# DATA FOR REVIEW:
= = = =
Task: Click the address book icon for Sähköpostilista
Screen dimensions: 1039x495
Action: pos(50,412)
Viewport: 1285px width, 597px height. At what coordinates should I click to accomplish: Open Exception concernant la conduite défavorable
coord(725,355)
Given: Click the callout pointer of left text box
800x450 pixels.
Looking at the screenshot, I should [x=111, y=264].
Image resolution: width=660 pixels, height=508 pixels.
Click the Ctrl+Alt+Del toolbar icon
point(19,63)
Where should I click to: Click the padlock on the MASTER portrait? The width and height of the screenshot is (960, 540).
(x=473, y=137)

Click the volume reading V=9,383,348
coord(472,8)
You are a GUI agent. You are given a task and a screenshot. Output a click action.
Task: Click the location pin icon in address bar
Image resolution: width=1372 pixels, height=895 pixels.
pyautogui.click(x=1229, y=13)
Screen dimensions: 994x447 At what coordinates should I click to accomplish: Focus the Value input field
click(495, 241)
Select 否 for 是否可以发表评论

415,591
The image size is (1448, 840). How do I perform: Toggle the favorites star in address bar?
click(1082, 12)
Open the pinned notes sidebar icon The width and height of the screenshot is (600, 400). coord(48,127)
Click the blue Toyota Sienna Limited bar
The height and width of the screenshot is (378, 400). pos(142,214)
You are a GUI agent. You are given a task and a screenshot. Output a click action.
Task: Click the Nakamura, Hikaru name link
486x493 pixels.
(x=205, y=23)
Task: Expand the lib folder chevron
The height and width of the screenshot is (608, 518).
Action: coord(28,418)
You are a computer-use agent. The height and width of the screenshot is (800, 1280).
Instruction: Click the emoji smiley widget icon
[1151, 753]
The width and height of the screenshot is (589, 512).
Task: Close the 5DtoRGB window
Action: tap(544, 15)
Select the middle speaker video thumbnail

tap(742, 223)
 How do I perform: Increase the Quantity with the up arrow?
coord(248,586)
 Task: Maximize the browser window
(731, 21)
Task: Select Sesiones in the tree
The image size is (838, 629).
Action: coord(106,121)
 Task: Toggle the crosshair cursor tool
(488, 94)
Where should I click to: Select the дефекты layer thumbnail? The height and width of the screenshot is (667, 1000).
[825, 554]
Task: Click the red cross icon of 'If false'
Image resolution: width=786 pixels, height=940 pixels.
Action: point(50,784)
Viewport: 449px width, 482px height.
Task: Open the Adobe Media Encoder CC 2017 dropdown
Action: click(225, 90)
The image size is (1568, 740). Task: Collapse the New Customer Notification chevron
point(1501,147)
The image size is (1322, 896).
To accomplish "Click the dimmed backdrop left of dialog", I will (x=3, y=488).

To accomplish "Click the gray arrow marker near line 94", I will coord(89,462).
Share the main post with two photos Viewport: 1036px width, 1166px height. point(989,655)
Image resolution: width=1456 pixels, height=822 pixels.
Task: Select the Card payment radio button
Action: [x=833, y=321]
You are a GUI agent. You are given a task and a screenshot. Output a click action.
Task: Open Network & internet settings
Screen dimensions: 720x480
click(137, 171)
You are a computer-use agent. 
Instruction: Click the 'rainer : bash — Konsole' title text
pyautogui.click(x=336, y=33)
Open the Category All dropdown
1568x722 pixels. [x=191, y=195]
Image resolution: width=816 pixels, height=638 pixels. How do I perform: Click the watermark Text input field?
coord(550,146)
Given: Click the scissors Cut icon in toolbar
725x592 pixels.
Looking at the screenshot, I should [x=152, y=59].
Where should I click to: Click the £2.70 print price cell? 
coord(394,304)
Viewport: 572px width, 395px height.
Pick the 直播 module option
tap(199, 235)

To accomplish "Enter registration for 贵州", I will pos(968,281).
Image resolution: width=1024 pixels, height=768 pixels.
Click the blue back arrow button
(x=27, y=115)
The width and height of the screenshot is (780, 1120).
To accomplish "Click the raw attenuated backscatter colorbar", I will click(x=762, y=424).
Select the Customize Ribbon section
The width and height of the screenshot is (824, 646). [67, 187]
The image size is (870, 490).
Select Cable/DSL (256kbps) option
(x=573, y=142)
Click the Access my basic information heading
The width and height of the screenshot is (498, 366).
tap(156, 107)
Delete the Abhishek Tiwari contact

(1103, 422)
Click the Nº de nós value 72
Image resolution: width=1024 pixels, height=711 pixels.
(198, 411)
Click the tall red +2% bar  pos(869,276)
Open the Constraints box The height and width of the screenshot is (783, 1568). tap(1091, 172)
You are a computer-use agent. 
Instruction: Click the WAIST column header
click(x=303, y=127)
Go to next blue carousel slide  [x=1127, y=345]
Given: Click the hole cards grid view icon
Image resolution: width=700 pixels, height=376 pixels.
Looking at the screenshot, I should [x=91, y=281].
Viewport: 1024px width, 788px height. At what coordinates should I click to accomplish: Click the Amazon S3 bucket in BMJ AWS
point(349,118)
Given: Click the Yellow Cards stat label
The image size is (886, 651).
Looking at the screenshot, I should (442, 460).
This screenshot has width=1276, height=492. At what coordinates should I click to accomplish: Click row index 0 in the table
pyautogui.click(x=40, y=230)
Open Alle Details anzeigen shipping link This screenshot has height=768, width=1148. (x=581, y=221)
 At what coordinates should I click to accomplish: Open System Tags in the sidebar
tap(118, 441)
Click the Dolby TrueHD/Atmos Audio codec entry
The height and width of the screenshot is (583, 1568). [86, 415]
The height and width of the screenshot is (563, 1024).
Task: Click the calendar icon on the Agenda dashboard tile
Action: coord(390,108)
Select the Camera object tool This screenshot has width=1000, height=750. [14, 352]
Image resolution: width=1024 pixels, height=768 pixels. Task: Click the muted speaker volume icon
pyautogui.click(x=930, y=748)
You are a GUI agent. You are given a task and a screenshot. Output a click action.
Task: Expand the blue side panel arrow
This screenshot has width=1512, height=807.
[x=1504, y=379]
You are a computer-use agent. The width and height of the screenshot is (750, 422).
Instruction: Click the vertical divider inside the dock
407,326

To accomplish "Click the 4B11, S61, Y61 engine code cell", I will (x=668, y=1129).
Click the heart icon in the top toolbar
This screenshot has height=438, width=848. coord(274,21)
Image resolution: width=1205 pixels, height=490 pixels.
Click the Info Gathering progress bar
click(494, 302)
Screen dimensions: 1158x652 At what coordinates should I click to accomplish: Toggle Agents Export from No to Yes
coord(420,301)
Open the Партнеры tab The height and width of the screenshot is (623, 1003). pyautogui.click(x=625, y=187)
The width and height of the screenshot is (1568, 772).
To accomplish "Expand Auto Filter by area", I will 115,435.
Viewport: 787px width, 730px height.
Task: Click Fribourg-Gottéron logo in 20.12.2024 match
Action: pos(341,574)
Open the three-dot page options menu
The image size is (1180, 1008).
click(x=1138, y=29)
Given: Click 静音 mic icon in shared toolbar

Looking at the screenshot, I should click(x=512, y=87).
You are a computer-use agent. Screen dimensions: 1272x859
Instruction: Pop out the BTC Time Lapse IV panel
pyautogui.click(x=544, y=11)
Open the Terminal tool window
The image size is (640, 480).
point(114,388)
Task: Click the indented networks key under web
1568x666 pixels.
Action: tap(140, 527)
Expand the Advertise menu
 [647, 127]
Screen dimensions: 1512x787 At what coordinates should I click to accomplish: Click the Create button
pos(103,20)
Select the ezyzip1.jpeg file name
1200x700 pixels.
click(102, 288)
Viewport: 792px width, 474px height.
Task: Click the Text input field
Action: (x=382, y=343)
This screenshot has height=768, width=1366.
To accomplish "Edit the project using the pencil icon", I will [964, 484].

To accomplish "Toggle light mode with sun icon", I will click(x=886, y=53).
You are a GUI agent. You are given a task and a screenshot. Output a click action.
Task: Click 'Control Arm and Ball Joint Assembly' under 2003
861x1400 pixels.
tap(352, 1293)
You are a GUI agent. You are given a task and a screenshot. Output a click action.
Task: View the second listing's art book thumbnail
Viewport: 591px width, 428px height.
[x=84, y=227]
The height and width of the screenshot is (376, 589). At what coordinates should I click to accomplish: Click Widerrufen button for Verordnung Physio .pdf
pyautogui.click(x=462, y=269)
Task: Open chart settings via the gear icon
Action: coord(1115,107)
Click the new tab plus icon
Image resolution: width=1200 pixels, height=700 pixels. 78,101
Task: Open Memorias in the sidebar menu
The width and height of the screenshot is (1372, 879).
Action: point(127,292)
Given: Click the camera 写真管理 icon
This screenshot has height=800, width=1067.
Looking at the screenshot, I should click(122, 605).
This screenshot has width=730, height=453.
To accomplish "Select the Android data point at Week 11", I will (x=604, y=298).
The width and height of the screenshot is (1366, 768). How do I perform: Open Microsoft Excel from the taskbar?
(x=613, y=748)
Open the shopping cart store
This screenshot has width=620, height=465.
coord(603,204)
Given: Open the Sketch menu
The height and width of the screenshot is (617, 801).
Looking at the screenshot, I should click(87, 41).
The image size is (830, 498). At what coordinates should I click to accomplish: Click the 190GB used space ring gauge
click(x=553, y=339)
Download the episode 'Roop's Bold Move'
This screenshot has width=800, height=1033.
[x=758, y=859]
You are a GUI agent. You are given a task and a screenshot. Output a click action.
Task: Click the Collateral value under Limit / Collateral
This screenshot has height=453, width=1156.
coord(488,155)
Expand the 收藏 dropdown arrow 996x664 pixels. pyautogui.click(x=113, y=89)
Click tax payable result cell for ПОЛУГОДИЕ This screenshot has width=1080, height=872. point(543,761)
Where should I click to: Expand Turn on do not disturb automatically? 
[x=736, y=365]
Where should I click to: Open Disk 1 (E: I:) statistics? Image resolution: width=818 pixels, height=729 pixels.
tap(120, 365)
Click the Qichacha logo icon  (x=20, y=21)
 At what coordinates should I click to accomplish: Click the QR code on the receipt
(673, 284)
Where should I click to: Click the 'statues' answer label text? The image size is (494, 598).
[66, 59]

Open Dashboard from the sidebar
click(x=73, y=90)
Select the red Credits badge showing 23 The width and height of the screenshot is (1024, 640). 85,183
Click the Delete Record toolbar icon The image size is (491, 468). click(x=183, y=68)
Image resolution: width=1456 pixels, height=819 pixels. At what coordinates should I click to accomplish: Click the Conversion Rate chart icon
= = = =
# ACTION ITEM:
Once you find the line with "Click the tall" in the entries above, output it and each line after it up to and including the line with "Open Alle Details", and nothing else.

# RESPONSE AREA:
Click the tall red +2% bar  pos(869,276)
Open the Constraints box The height and width of the screenshot is (783, 1568). tap(1091, 172)
You are a computer-use agent. 
Instruction: Click the WAIST column header
click(x=303, y=127)
Go to next blue carousel slide  [x=1127, y=345]
Given: Click the hole cards grid view icon
Image resolution: width=700 pixels, height=376 pixels.
Looking at the screenshot, I should [x=91, y=281].
Viewport: 1024px width, 788px height. At what coordinates should I click to accomplish: Click the Amazon S3 bucket in BMJ AWS
point(349,118)
Given: Click the Yellow Cards stat label
The image size is (886, 651).
Looking at the screenshot, I should (442, 460).
This screenshot has width=1276, height=492. At what coordinates should I click to accomplish: Click row index 0 in the table
pyautogui.click(x=40, y=230)
Open Alle Details anzeigen shipping link This screenshot has height=768, width=1148. (x=581, y=221)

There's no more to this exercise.